Self-propelling robots get the press around lidar. But flood modeling, wildfire spread prediction, and infrastructure planning account for far more lidar data volume, and the USGS 3DEP program was funded primarily for these applications. Forest inventory and timber volume estimation are major use cases.

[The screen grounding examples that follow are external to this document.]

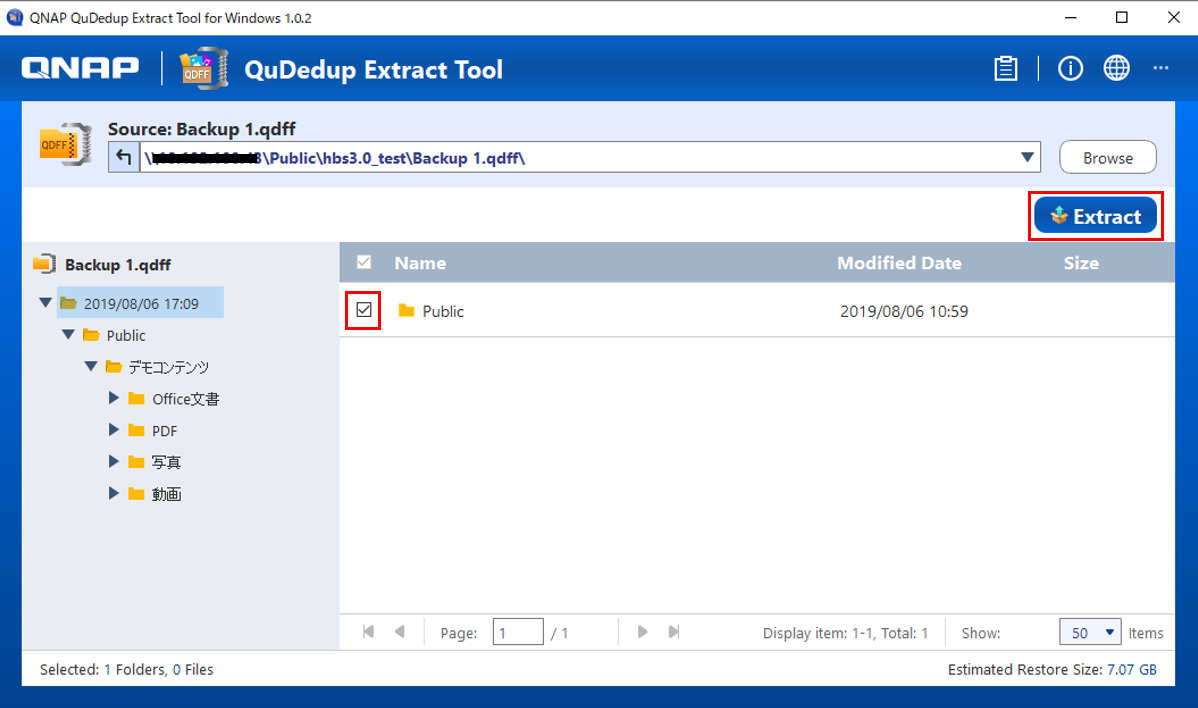Go to the next page arrow
The width and height of the screenshot is (1198, 708).
[643, 632]
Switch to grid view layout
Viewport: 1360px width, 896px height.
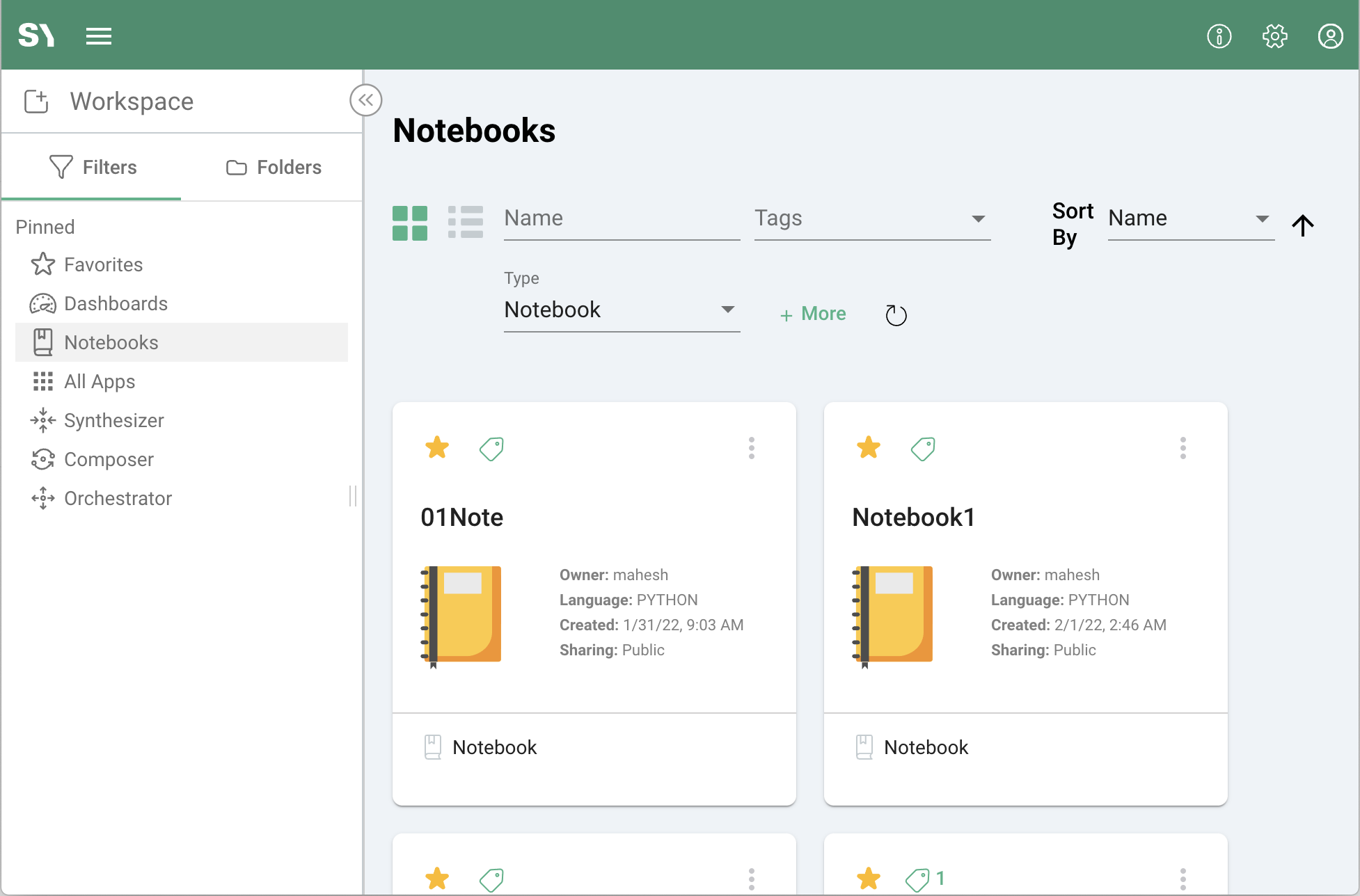(x=410, y=223)
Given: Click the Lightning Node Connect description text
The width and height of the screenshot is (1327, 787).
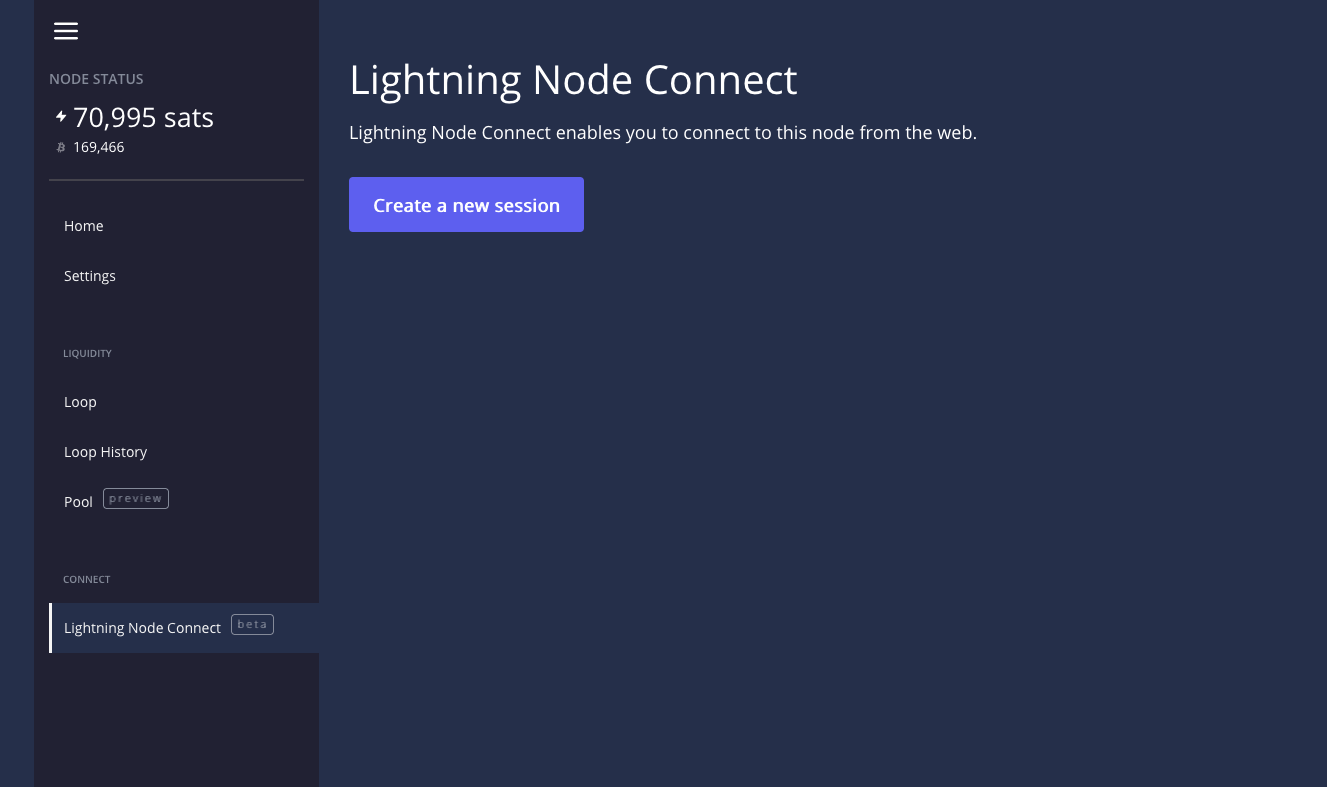Looking at the screenshot, I should [662, 132].
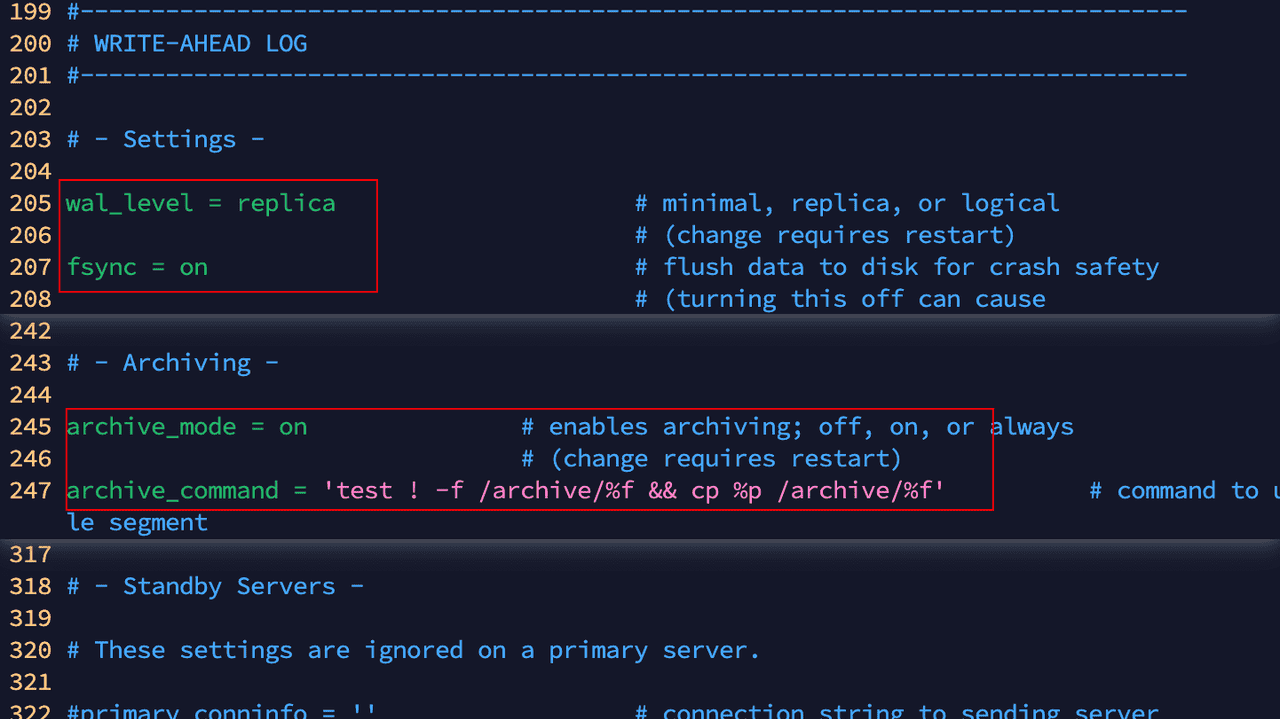
Task: Select the 'on' value of archive_mode
Action: 293,426
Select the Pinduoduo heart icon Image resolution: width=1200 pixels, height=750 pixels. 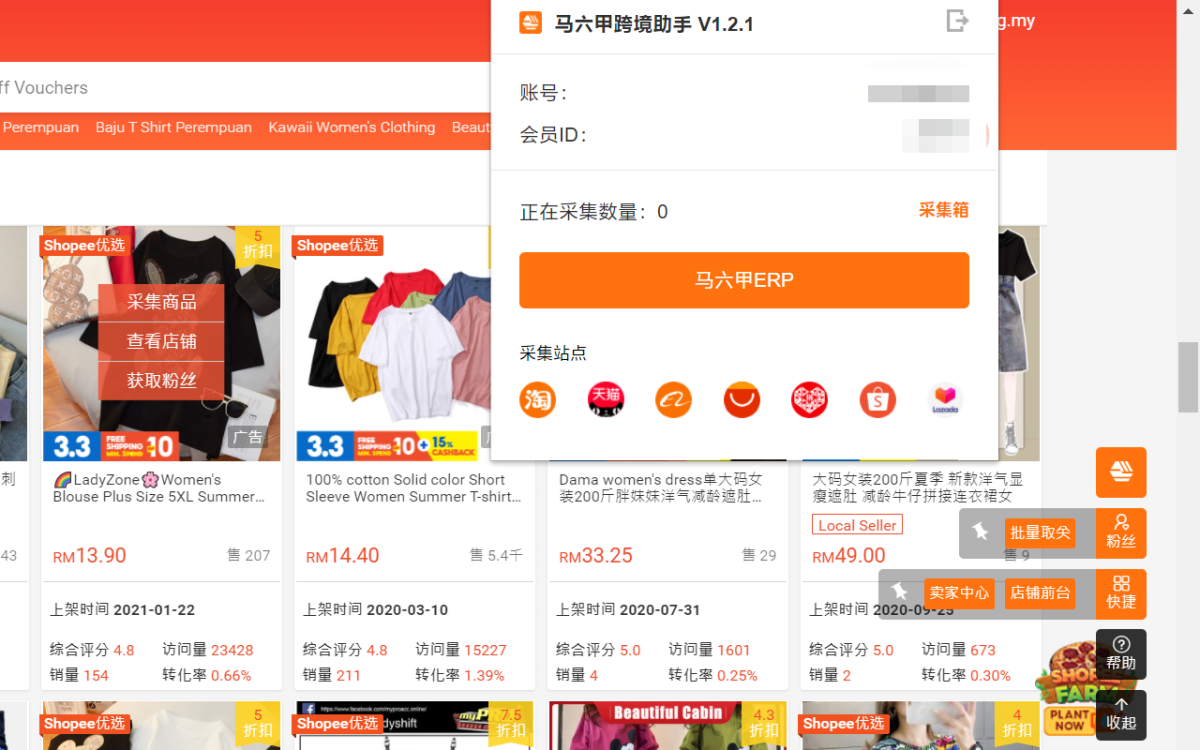coord(810,400)
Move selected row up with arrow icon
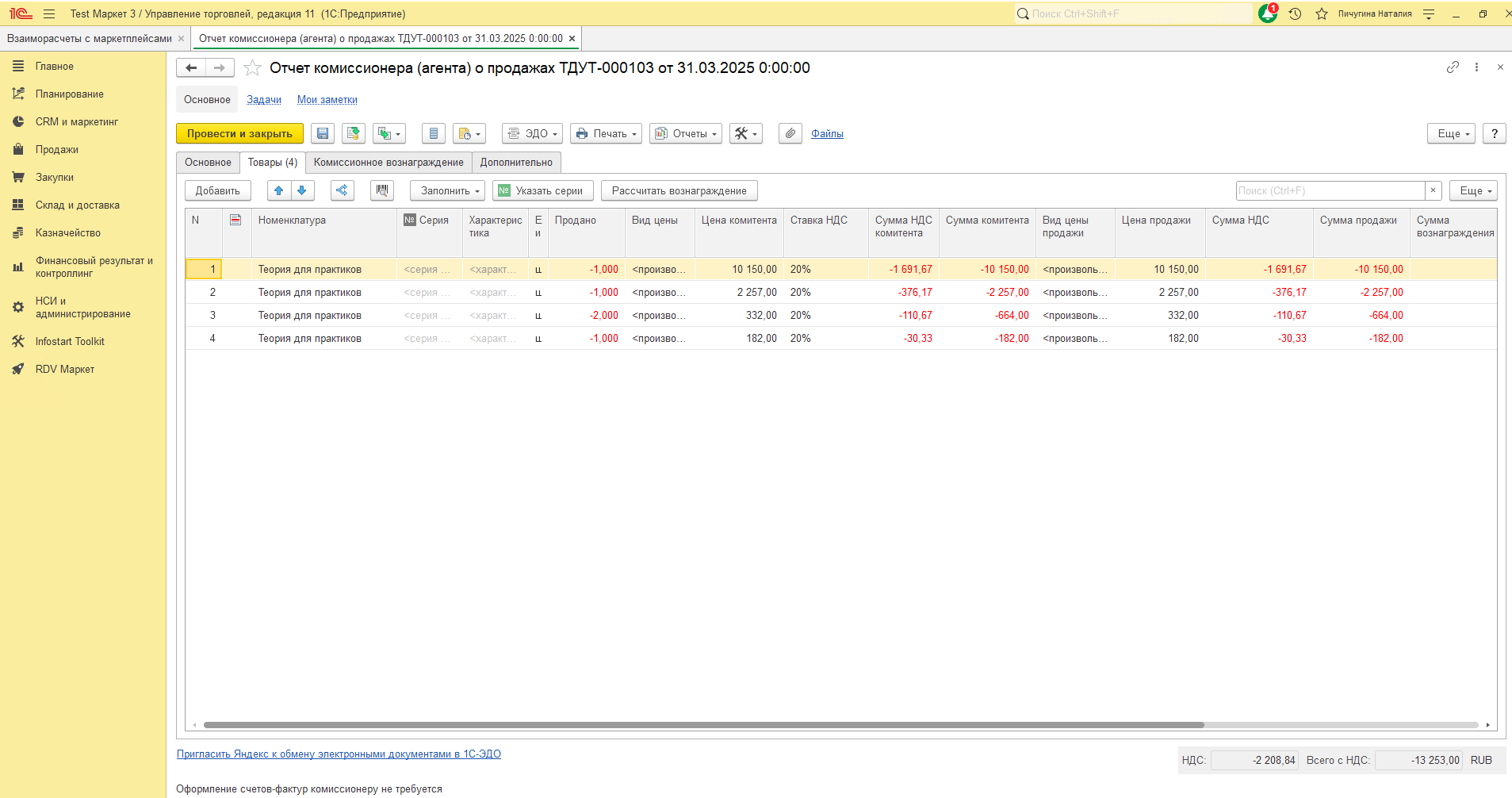1512x798 pixels. tap(278, 190)
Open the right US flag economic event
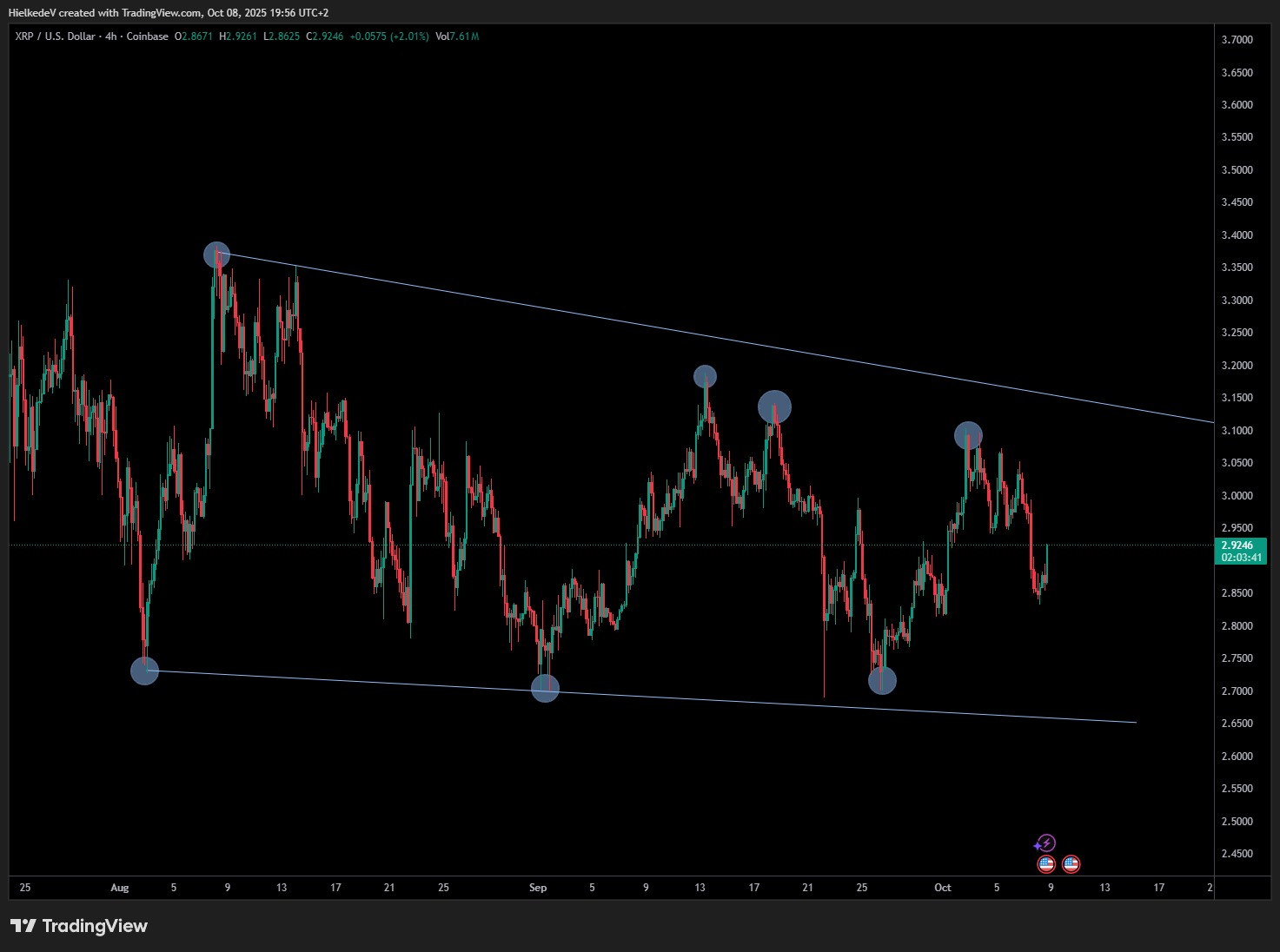The height and width of the screenshot is (952, 1280). pos(1071,864)
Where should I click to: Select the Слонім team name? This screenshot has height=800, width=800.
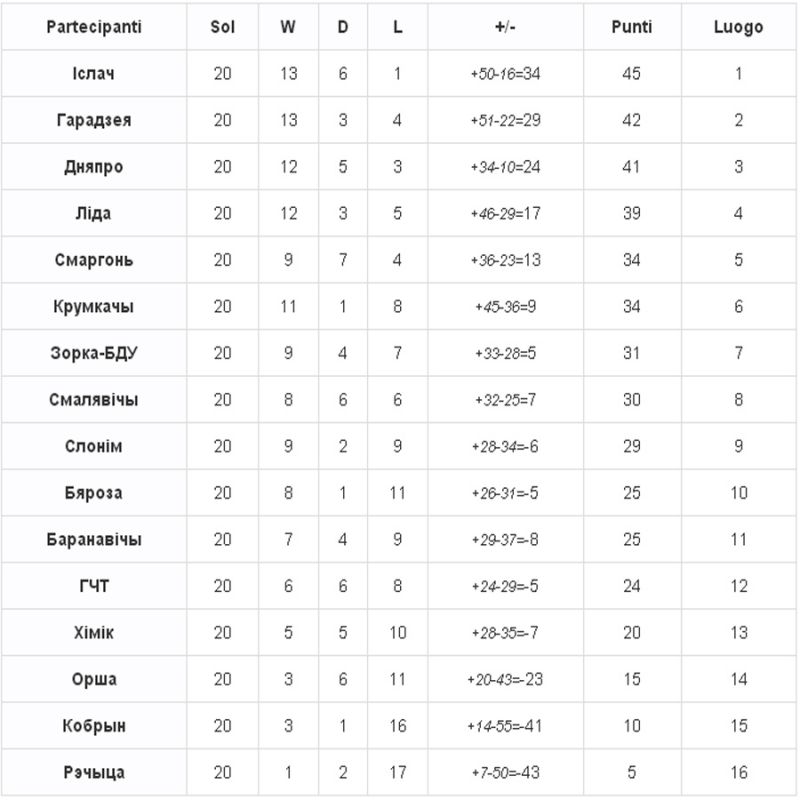[x=94, y=446]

Archaeologists have used airborne lidar to reveal structures hidden under jungle canopy: stripping out the vegetation returns and examining the bare-earth model has identified dozens of Maya sites in the Yucatan and Guatemala that were invisible in aerial photography. Coastal agencies use it to track erosion and storm surge damage. Urban planners use rooftop returns to model solar panel potential at neighborhood scale.

The data structure is the same in all these cases. A point cloud is a point cloud. Once it’s in Parquet it’s a wide, flat table with X, Y, Z, and a handful of integer attributes. The spatial questions you’d ask of any 2D dataset (bounding box crops, classification aggregations, comparisons between surface types) apply directly here, just with a Z column that now matters. DuckDB makes that first round of exploration fast and easy.

Next Steps

The PDAL documentation covers the full pipeline API, including batch processing, custom filter chains, and the complete list of supported formats. The NC Spatial Data Download portal is the starting point for the North Carolina statewide collection; the statewide lidar program overview describes the five collection phases and the quality levels. The USGS 3DEP program page covers the national dataset.